**Source data:**

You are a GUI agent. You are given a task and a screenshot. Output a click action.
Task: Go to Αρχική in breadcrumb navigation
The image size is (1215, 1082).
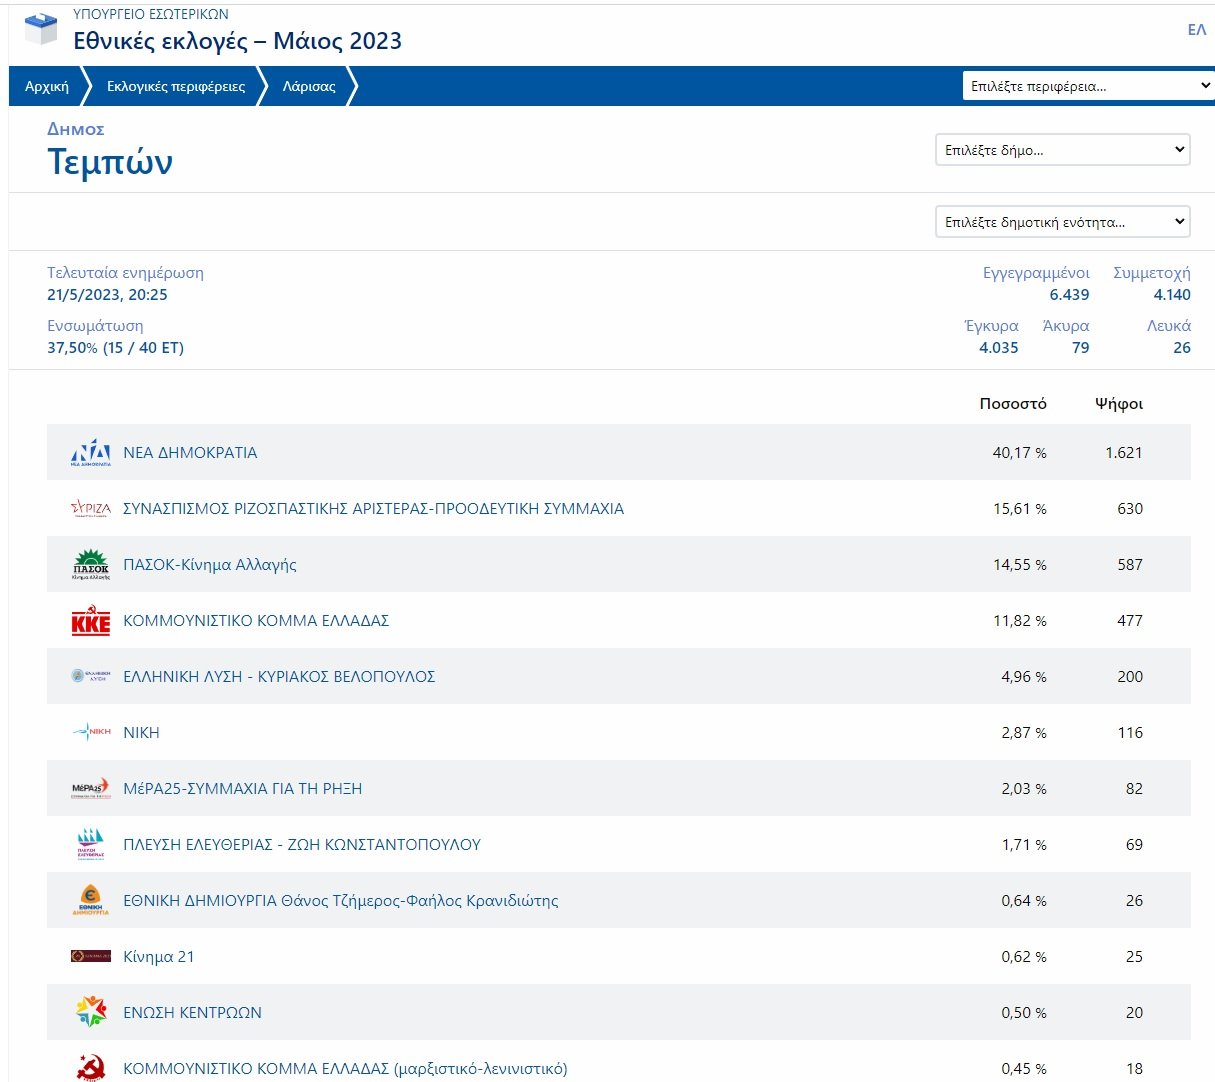coord(47,87)
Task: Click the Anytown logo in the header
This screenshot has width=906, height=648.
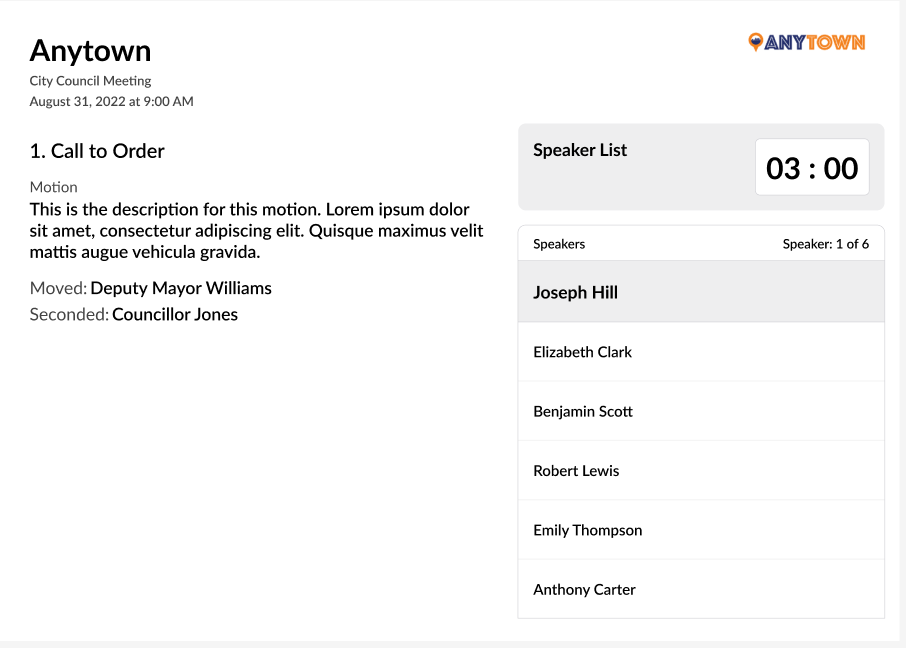Action: 807,42
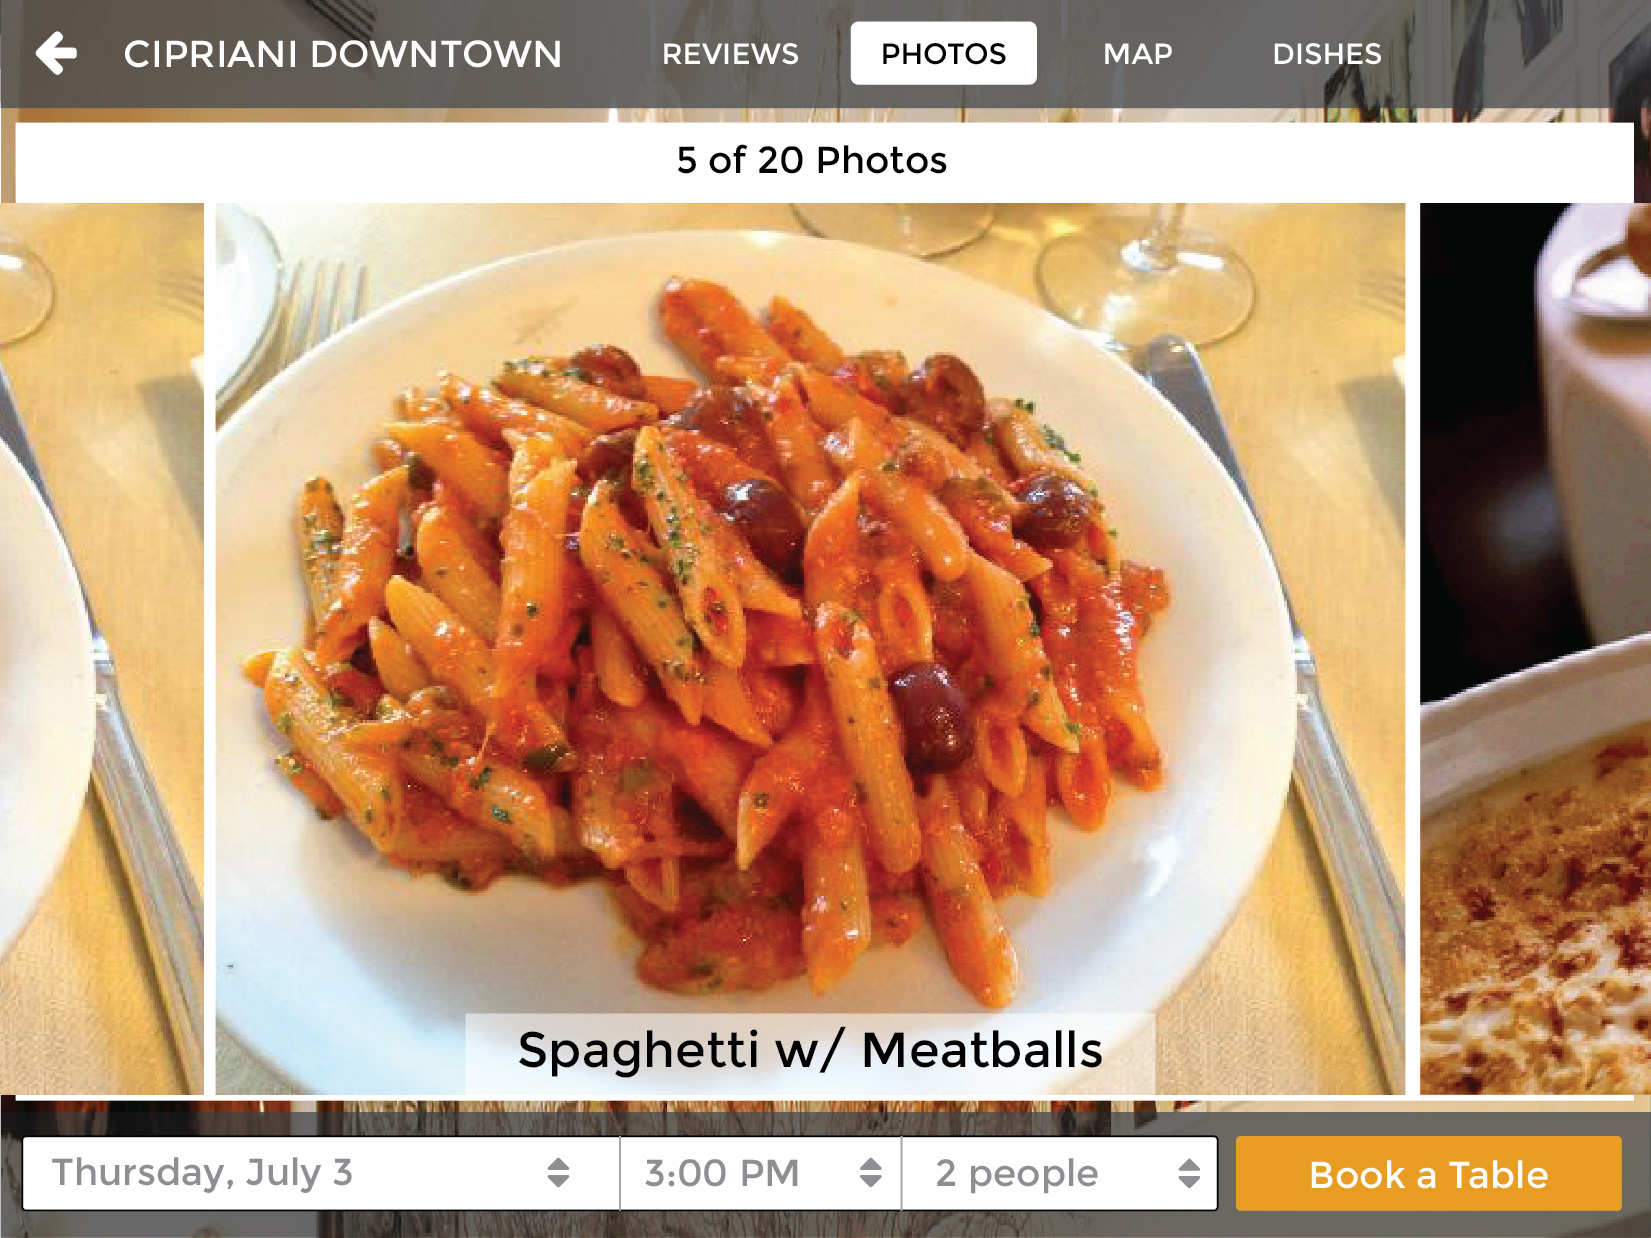The height and width of the screenshot is (1238, 1651).
Task: Tap the Cipriani Downtown title
Action: click(x=343, y=54)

**Description of the task:**
The required result is an exact copy of the lines from the line containing "The image size is (1215, 1082)." through the end of the entries, with every picture left out.

**Worked solution:**
The image size is (1215, 1082).
coord(47,87)
Task: Click the Anytown logo in the header
This screenshot has width=906, height=648.
Action: 807,42
The height and width of the screenshot is (1238, 1651).
Task: Tap the Cipriani Downtown title
Action: click(x=343, y=54)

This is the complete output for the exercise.